Given task 1 –
Answer these from the passage about returning to Aikido:
(a) What is NULU, as the passage describes it?
(b) Which activities built the writer's strength?
(c) Where did most of the writer's first few training sessions end?
Given task 2 –
From the passage about returning to Aikido, please reproduce word for word the part that starts with the words containing "Part of what" and ends with "inefficiency had narrowed.".

Selected passage –
START
NULU knife and an circle showing the connection between my Aikido and my business life

 

Sometimes in life, roads don’t fork. They intersect.

  

Recently I stepped back onto an Aikido mat after several years away. Within the first few training sessions — most of which ended with me on the floor, where I seemed to be spending more time than I remembered — I realized something that should probably have been obvious much earlier. Getting up after being thrown took longer than it used to. A lot longer. And the getting up was just the beginning. I also found immense joy, however, in a realization of something deeper.


Over the past few years, I had been designing NULU—a knife built around the biomechanics of people whose bodies no longer move the way they once did. I had been studying, intellectually, the changes that come with age, injury, and fatigue: diminished grip strength, reduced joint stability, the way effort compounds over time. And yet it took returning to the mat for me to recognize that I had quietly joined that group myself. What I had been designing for “other people” was now designing for me.


Part of what made that realization so clear is that strength had always been my constant. I was never the most naturally coordinated athlete. My eye-hand coordination was ordinary at best, and the things that came easily to more fluid athletes took me longer to learn. But strength was there. Years of football, rugby, martial arts, and lifting had built a body that could apply force when it needed to.


Standing on the mat again, I realized that even that constant had begun to change.


The difference wasn’t dramatic. I could still train. But movements that once felt automatic now required more care. Positions that once felt structurally effortless now demanded better alignment. The body was asking for something different than it once had. The margin for inefficiency had narrowed.
END
Data for locating words and elements
START
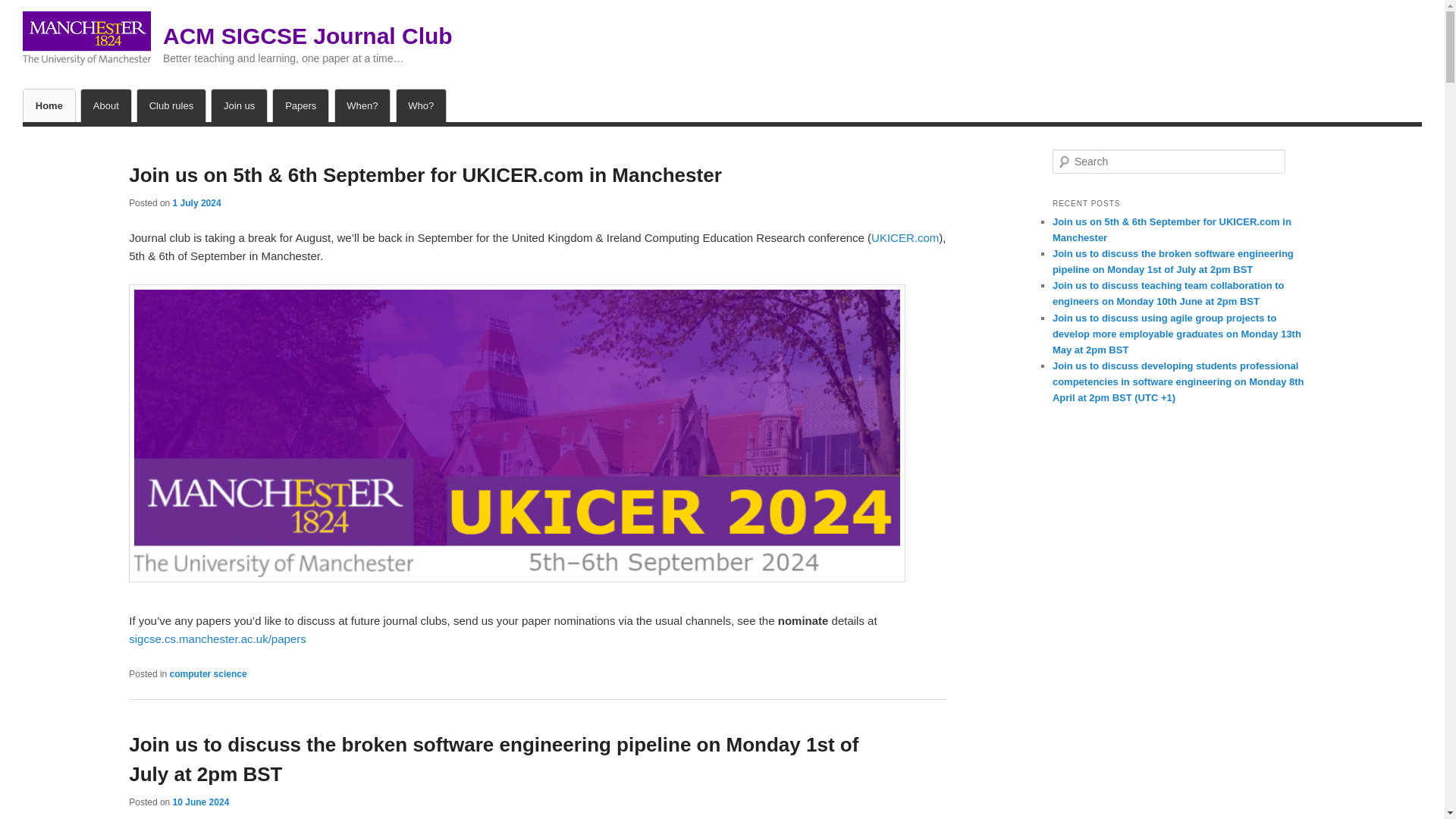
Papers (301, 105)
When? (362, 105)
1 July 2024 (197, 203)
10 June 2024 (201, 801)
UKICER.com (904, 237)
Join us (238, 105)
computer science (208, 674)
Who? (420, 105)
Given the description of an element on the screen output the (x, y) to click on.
END
Task output 1 –
(a) A knife built around the biomechanics of people whose bodies no longer move the way they once did.
(b) Football, rugby, martial arts, and lifting.
(c) On the floor.

Task output 2 –
Part of what made that realization so clear is that strength had always been my constant. I was never the most naturally coordinated athlete. My eye-hand coordination was ordinary at best, and the things that came easily to more fluid athletes took me longer to learn. But strength was there. Years of football, rugby, martial arts, and lifting had built a body that could apply force when it needed to.


Standing on the mat again, I realized that even that constant had begun to change.


The difference wasn’t dramatic. I could still train. But movements that once felt automatic now required more care. Positions that once felt structurally effortless now demanded better alignment. The body was asking for something different than it once had. The margin for inefficiency had narrowed.